HESN is the key component of our proposed knowledge base. Different terms and key phrases are identified from iTexts with the help of domain knowledge. There could be different operations or procedures in a document. Under each operation, there could be multiple instructions or procedure that talks about how to accomplish that particular operation. There could be the same term or key phrase in different operations. HESN represents the knowledge network that shows the association or relation of a term or key phrase with other terms or key phrases based on different operations. Each of these terms or key phrases could be an entity, action, attribute or attribute value. The network is represented in the form of nodes and edges that constitute a tree or undirected graph. Figure 2 represent a small glimpse of HESN where nodes and edges are connected. Figure 3 represents detailed information about each node. As the network retains the relations, semantics, and information about different terms and key phrases, and captures the knowledge and experience from iTexts existing in operational documents, thus it is called the human experience semantic network (HESN). Creating relations among different terms or key phrases based on the operation is performed with the help of tags. The methodology of creating relations among different terms and phrases and the use of tags is explained in the latter part of this paper.
Figure 2. Human experience semantic network (HESN).
Figure 3. Three different entity and their classes and property found in domain knowledge. Values are updated when new iText is read.
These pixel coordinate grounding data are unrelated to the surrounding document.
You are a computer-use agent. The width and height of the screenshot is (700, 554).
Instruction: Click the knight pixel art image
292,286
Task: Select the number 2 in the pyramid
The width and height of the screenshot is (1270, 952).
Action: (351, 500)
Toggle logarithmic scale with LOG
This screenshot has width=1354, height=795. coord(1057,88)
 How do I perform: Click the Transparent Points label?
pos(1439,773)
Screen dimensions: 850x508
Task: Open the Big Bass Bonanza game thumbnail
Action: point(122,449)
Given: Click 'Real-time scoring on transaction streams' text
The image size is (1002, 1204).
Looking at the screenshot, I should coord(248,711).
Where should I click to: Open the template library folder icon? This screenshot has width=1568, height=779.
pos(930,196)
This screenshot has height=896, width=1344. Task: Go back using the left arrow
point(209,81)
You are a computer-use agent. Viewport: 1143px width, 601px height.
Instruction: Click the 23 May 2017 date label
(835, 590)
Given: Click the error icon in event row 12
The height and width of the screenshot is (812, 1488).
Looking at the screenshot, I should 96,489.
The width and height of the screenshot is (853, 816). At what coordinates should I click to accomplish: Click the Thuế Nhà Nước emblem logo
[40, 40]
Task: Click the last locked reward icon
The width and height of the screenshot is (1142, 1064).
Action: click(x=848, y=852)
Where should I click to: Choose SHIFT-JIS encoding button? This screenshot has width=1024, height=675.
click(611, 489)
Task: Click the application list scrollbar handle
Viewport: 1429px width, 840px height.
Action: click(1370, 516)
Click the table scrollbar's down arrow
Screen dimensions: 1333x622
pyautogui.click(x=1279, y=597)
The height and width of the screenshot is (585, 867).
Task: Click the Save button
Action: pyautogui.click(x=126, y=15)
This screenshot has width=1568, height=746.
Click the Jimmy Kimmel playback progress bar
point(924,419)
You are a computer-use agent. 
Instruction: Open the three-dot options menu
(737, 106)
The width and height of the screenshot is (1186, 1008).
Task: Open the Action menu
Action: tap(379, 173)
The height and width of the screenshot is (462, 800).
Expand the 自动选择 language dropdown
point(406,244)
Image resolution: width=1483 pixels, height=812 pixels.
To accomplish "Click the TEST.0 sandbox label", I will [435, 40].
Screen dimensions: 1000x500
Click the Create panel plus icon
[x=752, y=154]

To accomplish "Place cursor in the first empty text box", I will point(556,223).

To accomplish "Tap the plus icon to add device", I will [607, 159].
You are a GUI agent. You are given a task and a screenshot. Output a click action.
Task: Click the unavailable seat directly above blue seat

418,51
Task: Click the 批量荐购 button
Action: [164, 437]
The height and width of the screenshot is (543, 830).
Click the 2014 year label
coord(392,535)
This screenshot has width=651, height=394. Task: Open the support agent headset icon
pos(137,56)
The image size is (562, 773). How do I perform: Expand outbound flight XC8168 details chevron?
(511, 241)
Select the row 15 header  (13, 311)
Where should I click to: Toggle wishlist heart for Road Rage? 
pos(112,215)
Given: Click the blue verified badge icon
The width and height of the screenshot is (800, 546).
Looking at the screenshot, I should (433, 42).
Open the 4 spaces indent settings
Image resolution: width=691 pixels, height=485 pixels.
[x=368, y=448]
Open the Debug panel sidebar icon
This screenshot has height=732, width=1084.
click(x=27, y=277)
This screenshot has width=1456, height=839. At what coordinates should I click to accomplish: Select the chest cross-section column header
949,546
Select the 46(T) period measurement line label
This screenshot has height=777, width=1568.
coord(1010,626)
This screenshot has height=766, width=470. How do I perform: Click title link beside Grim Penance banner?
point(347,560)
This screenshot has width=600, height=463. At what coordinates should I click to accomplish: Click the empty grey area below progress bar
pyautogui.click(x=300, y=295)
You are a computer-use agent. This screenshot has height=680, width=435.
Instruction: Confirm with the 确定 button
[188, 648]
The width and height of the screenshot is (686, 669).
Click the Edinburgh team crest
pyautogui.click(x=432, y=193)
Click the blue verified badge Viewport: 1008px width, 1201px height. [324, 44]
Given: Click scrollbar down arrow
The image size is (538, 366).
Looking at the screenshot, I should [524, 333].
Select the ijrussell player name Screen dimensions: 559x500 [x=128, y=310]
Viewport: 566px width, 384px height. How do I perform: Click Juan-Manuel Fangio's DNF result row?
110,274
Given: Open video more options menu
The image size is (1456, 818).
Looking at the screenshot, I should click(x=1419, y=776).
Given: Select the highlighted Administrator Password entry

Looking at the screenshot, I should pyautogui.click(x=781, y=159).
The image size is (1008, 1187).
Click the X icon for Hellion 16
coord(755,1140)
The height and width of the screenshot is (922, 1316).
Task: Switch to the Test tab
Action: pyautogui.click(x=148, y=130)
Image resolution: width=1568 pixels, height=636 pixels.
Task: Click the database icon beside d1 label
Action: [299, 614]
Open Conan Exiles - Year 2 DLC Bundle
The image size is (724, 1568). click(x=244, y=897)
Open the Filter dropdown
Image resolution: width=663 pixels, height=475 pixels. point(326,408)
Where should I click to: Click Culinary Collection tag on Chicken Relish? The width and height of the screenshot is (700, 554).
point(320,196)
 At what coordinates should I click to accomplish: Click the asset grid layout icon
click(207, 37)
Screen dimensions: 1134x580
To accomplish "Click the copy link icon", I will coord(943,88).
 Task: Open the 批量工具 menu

3.4. Entity, Action, Attribute and Value Recognition and Linking

Domain knowledge is used to deal with recognizing terms and key phrases, which could be an entity, action term, attribute term, or some value. If named entities, action, or attribute, that consists of more than one word are identified, each word of that named entity, action, or attribute is concatenated to make it a single word. For example, water pump = waterpump. This helps in making the relationship among the words or key phrases easier later on. An attribute could be terms like pressure, height, condition, etc., which are the properties of an entity. Its value could be high, low, poor, etc. It could also be a numeric value. The domain knowledge consists of all these terms, except for the numeric values. Once the identification and concatenation are made, the next task is to establish relationships among the words or phrases. At first, the stop words are removed from the sentence except for a few, which are “on,” “in,” “this,” “have,” “has,” and “should.” There could be six types of relationships—(i) entity-action (E-Ac), (ii) entity-entity (E-E), (iii) entity-attribute (E-Att), (iv) entity-value (E-V), (v) action-attribute (Ac-Att), and (vi) attribute-value (Att-V). The relationship is always created among two terms or key phrases. A grammar pattern-based linguistic matching is done with the help of a library named spaCy [20]. This helps to identify the direct dependency of a word over another word in a sentence in the form of a duplet. Each of these duplets is further processed and reorganized.
Figure 4 shows the algorithm using which the tags are created and duplets are generated from each iText. Tags are the nouns and verbs found in an iText. A set of tags are used against each duplet. It helps to identify from which particular iText, the duplet was generated. Furthermore, this information helps to distinguish the relationships between different terms and key phrases based on different operations. The use of tags is explained further in the latter part of this paper.
Figure 4. Algorithm of creating tags and duplet formation.
From the algorithm, OP in Step 2 refers to a set of instructions having a title or operation name (PT) and one or more instructions (CT). T[i] represents each iText which could be a PT or CT. ‘N’ and ‘V’ in the algorithm means all nouns and verbs extracted from that particular iText. ‘TAGS’ in Step 5 denote all the Nouns and Verbs of T[i], whereas “ALLTAGS” in Step 6 denote tags of that particular iText and the ‘PTAGS’. ‘PTAGS’ are the tags extracted from PT. All necessary components of the spaCy library is loaded and assigned to ‘sp’ in Step 8. It can now be used to perform tasks like finding word dependencies from within a sentence. In Step 9, the stop words are removed from the iText except for a few, which are ‘on’, ‘in’, ‘this’, ‘have’, ‘has’, and ‘should’. In Step 10, the iText is processed using ’sp’ to get valuable insight, such as direct word dependencies, parts of speech tag for each word, etc. In Step 11, the function “getAllDD” returns word dependency for each word in the sentence in the form of duplets. Each element in the duplet is represented as d[0] and d[1], as shown in Step 12. “DK” consists of all terms found in domain knowledge. The final “DD” found in Step 14, after ending the loop, consists of the sorted duplets. Concatenation of the duplets creates a small network for that particular iText, as shown in Figure 5. This network is the building block of HESN. Figure 5 visually represents the methodology of how a small HESN network is generated from an iText. Step 15 is described in Section 3.6 “Update HESN” of this paper.
Figure 5. Generation of duplets and formation of small network from iText.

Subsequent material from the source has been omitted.